- [What the exercise asks]
For the records below, output every line from the one holding "Click the horizontal" through the final line, unaltered, and no other lines.
++++ Entries provided ++++
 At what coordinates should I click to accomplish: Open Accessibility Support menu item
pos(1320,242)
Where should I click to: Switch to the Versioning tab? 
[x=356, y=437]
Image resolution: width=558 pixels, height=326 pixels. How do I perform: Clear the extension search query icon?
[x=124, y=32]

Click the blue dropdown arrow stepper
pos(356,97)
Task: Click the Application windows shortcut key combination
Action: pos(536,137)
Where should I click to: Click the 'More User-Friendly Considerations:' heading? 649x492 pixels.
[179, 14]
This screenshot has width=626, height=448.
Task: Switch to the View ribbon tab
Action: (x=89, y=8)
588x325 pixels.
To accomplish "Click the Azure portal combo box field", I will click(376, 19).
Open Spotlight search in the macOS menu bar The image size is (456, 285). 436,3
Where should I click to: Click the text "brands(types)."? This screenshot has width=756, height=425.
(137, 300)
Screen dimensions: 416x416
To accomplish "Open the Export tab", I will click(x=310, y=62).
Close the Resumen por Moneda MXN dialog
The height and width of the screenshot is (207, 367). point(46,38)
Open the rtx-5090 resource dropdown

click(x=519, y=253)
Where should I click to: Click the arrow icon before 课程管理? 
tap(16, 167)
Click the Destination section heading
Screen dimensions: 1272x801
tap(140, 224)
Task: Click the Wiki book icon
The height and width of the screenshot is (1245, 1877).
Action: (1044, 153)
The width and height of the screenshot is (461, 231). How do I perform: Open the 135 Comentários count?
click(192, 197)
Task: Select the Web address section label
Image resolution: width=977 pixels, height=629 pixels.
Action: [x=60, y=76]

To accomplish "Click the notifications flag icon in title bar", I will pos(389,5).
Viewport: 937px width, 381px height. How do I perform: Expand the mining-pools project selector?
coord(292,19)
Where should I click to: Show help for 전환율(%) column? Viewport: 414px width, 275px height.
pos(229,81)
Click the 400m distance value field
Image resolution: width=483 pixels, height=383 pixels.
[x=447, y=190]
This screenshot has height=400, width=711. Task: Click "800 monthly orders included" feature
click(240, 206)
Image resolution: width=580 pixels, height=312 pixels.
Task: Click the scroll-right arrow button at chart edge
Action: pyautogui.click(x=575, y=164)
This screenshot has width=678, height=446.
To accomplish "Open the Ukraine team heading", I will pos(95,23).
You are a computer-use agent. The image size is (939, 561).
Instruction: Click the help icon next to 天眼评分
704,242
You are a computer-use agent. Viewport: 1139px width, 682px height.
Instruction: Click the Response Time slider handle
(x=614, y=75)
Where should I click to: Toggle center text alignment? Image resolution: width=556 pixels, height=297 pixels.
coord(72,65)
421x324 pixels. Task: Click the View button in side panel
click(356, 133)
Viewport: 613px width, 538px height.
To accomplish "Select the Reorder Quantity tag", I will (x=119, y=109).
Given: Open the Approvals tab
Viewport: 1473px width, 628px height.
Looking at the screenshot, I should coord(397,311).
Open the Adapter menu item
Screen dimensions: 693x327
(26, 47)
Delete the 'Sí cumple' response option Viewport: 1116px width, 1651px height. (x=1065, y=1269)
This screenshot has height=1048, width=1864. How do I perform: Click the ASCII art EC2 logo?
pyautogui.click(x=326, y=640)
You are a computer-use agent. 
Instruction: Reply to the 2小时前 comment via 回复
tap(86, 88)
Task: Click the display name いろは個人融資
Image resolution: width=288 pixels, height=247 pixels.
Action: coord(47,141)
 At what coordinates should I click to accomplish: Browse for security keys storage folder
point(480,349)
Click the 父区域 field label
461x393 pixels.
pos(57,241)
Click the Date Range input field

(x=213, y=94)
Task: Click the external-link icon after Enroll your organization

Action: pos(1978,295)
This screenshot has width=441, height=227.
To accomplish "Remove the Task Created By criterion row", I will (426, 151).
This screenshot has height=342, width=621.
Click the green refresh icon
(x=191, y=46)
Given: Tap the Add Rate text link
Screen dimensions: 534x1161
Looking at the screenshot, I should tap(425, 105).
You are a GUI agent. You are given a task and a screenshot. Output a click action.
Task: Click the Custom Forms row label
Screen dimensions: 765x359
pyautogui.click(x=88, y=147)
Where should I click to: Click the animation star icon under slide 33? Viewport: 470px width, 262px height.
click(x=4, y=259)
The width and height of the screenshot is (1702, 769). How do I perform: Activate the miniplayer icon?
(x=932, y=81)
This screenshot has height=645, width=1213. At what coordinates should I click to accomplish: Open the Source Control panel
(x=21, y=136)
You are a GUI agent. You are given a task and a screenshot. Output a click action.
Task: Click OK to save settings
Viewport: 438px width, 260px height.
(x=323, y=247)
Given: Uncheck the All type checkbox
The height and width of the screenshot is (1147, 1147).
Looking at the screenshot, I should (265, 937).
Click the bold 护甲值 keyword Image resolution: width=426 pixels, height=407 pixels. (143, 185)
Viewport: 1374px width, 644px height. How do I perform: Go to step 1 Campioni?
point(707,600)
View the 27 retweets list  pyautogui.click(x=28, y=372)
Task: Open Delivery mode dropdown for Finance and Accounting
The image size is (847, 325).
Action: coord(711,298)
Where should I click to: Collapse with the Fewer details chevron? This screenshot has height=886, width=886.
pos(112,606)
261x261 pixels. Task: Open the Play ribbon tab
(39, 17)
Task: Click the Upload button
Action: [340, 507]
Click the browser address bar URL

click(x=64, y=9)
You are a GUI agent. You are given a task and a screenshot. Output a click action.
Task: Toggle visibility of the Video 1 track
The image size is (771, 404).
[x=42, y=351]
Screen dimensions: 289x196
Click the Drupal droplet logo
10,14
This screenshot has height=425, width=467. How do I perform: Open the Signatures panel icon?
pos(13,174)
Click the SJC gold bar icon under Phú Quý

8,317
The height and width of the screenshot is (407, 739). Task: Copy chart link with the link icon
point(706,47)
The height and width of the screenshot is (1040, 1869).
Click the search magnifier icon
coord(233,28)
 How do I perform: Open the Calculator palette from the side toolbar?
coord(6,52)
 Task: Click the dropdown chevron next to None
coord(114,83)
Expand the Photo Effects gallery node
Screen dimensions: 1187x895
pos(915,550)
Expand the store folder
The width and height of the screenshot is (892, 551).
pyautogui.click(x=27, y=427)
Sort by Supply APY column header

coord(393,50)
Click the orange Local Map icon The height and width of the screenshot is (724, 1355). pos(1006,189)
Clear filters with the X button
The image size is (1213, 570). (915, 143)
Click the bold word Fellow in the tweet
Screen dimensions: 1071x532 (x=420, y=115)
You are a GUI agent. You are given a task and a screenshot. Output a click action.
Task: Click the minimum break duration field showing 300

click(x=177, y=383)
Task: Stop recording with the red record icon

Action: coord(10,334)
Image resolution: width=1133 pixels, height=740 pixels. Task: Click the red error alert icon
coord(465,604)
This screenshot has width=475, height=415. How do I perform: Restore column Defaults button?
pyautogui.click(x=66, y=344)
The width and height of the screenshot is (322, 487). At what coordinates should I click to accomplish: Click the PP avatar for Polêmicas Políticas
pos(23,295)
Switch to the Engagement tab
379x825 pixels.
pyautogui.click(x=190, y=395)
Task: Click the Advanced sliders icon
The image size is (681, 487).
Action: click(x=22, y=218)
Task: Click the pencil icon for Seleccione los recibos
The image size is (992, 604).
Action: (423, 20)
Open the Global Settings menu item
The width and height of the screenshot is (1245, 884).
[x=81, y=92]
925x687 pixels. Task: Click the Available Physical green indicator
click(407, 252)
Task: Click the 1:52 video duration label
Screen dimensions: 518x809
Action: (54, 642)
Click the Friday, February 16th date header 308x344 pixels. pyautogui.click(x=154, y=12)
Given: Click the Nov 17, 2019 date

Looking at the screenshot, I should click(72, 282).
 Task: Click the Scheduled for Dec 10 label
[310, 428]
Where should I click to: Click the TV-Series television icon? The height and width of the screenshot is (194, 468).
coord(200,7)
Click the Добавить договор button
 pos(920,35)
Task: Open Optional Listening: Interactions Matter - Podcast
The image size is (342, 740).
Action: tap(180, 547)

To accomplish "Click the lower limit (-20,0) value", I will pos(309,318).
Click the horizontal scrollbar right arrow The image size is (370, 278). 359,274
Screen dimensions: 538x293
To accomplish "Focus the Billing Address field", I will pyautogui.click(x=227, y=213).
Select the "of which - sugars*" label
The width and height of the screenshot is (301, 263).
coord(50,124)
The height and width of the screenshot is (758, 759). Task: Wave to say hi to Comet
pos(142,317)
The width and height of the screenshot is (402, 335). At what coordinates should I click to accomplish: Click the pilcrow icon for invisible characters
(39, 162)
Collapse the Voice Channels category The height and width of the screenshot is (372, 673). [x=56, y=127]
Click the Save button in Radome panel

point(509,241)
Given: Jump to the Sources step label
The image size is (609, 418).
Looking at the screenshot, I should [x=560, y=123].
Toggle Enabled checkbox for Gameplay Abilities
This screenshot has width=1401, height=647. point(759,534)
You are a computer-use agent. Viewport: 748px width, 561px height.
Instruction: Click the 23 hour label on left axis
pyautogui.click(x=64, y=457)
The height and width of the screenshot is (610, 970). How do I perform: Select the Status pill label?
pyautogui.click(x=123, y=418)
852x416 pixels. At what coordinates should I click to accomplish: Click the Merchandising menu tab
++++
- [Exercise response]
Click the horizontal scrollbar right arrow The image size is (370, 278). 359,274
Screen dimensions: 538x293
To accomplish "Focus the Billing Address field", I will pyautogui.click(x=227, y=213).
Select the "of which - sugars*" label
The width and height of the screenshot is (301, 263).
coord(50,124)
The height and width of the screenshot is (758, 759). Task: Wave to say hi to Comet
pos(142,317)
The width and height of the screenshot is (402, 335). At what coordinates should I click to accomplish: Click the pilcrow icon for invisible characters
(39, 162)
Collapse the Voice Channels category The height and width of the screenshot is (372, 673). [x=56, y=127]
Click the Save button in Radome panel

point(509,241)
Given: Jump to the Sources step label
The image size is (609, 418).
Looking at the screenshot, I should [x=560, y=123].
Toggle Enabled checkbox for Gameplay Abilities
This screenshot has width=1401, height=647. point(759,534)
You are a computer-use agent. Viewport: 748px width, 561px height.
Instruction: Click the 23 hour label on left axis
pyautogui.click(x=64, y=457)
The height and width of the screenshot is (610, 970). How do I perform: Select the Status pill label?
pyautogui.click(x=123, y=418)
852x416 pixels. At what coordinates should I click to accomplish: Click the Merchandising menu tab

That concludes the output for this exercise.